28.8.2 Acid-Associated Aspiration Pneumonitis
Aspiration results in parenchymal damage in two phases. The first phase is marked by direct toxic damage to respiratory epithelium by acid. The second phase is marked by an acute inflammatory response. Aspiration of gastric acid induces a chemical burn, triggering the release of various inflammatory mediators such as cytokines, chemokines, and adhesion molecules. These mediators cause inflammatory response and attract neutrophils and alveolar macrophages to activate leukocytes.
Aspiration pneumonia is an infection process secondary to aspiration of oropharyngeal and gastric contents contaminated with pathogenic bacteria. It has a slow onset and occurs more in elderly patients and in patients on ventilator support in the ICU. Aspiration pneumonia accounts for at least 10% of community-acquired pneumonia.
Inhalation of gastric content particle matters can result in an acute obstruction of smaller (and possibly larger) airways with consequences of sudden arterial hypoxia and the development of atelectasis distal to the blockage site.
28.8.3 Risk Factors for Aspiration
Factors that increase the risk of perioperative pulmonary aspiration are as follows:
Conditions that increase gastric contents: full stomach (eating, non-fasting), emergency surgery, acute abdominal pathology, delayed gastric empting (due to neuropathy or opioid use), diabetes, ileus, and pregnancy.
Conditions that decrease the tone of the esophageal sphincter: known uncontrolled gastroesophageal reflux disease (GERD), esophageal disorder (achalasia, stricture, Zenker’s diverticulum), previous gastric banding, and gastric bypass surgery.
Conditions that depress laryngeal reflexes: brain injury, neuromuscular disorders (Parkinson’s disease, multiple sclerosis, cerebral palsy, etc).
28.8.4 Diagnosis of Aspiration Pneumonitis
Visible gastric contents in the oropharynx always warrant suspicions of aspiration. Clinical manifestation of aspiration pneumonitis could be both asymptomatic and symptomatic. Aspiration of at least 0.4 ml/kg in volume and pH of contents of <2.5 is required to produce symptoms. Classic symptoms associated with pulmonary aspiration include sudden onset of wheezing, shortness of breath (in awake patients), bronchospasm, desaturation, cyanosis, and tachycardia. The severity of bronchitis may relate to the pH and volume of the aspirated content, however, the presence of particles is most important.
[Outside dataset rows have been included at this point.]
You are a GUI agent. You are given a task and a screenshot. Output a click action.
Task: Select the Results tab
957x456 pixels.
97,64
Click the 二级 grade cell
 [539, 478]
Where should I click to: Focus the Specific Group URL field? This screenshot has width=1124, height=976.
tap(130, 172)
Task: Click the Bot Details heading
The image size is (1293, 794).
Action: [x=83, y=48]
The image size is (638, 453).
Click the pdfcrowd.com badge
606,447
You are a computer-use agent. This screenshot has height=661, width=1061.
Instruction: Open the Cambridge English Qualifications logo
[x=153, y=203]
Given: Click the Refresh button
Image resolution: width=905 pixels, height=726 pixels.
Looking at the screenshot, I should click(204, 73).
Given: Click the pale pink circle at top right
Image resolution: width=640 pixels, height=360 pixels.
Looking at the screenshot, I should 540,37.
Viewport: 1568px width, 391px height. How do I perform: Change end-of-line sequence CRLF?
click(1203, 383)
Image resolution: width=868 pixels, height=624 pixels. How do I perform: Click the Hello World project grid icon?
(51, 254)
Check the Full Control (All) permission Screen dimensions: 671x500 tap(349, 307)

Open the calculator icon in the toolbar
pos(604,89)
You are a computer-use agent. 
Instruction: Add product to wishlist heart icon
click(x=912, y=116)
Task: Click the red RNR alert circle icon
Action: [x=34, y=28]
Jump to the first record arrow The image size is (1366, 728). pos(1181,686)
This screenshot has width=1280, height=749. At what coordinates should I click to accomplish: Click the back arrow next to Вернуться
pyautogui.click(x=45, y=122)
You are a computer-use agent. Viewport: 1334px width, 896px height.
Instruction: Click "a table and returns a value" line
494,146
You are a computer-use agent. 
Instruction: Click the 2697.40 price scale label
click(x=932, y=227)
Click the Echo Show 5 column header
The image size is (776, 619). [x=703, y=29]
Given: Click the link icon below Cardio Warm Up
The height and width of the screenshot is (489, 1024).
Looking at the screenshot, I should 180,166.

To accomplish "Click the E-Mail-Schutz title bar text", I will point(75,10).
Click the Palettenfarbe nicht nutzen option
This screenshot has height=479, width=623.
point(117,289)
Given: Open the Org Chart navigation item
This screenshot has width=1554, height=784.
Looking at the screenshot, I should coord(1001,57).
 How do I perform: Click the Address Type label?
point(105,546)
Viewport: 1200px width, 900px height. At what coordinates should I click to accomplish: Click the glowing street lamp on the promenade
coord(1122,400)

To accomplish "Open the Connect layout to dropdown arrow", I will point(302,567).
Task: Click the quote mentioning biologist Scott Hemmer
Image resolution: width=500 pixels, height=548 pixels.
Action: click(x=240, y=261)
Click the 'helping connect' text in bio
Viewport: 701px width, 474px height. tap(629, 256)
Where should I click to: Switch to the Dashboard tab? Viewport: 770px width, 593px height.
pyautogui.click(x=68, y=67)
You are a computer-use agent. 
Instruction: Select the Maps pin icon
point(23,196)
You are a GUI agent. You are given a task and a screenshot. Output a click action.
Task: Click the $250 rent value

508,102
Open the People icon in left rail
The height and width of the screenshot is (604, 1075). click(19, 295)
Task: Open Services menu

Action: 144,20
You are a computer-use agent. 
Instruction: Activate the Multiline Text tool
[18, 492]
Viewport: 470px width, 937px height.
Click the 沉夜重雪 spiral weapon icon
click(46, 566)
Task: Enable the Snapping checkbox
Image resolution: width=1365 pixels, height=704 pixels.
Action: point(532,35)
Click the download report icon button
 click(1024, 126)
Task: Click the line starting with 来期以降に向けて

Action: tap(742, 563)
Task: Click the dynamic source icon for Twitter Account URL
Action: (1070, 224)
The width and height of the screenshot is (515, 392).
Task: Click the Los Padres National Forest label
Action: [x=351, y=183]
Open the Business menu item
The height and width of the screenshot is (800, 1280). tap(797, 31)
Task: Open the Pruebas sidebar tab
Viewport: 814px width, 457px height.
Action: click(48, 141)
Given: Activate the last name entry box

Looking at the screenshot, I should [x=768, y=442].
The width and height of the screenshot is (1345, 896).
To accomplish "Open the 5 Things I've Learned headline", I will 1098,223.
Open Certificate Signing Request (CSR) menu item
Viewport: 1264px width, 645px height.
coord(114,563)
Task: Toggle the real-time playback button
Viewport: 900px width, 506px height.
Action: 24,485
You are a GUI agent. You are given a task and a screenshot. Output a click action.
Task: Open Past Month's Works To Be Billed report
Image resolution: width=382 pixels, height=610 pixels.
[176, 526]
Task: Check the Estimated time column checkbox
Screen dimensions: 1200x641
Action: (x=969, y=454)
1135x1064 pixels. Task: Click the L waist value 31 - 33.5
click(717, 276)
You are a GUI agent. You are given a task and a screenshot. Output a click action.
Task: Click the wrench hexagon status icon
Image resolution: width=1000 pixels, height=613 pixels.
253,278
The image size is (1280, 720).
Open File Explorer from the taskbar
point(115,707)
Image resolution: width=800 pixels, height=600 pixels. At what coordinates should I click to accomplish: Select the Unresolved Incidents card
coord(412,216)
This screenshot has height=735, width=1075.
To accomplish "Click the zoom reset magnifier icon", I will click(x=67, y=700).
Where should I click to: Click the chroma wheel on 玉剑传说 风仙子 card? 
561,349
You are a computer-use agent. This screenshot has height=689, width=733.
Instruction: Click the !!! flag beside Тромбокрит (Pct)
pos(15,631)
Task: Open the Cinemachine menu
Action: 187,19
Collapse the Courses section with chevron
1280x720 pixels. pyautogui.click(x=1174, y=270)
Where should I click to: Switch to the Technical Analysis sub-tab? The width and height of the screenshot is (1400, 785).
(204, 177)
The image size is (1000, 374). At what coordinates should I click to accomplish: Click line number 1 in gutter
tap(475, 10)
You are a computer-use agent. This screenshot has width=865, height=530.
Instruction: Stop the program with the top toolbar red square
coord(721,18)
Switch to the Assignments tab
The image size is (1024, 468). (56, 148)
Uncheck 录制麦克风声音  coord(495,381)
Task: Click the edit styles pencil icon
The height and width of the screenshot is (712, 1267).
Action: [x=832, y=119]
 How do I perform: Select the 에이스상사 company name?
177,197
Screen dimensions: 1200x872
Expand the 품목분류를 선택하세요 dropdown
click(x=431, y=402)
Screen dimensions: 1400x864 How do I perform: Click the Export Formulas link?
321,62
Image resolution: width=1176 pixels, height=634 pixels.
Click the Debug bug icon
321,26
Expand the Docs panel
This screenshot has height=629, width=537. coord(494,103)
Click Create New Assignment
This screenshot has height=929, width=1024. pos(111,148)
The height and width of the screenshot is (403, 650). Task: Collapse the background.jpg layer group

A chest X-ray (CXR) may be useful in diagnosing aspiration pneumonitis. However, CXR can be normal in patients with uncomplicated clinical cases. In one-third of aspiration cases, the initial CXR does not represent the full extent of lung involvement. Both the right and left lung can be affected; however, occurrence in the lower lobes is more common. CXR can show infiltrates as small, irregular opacities, confluent opacities, acinar opacities, or mixed patterns .
28.8.5 Prevention of Perioperative Pulmonary Aspiration
Prevention is the key to reduce morbidity and mortality of aspiration pneumonitis.
Patients undergoing elective surgery should be instructed to fast according to the ASA fasting guideline . A minimum fasting period for clear liquids, breast milk, infant formula/nonhuman milk, and a light meal are 2 h, 4 h, and 6 h respectively. Eight hours or more fasting time is required if a patient ingests meat, fried, or fatty foods. Both the amount and type of food must be considered when determining an appropriate fasting period.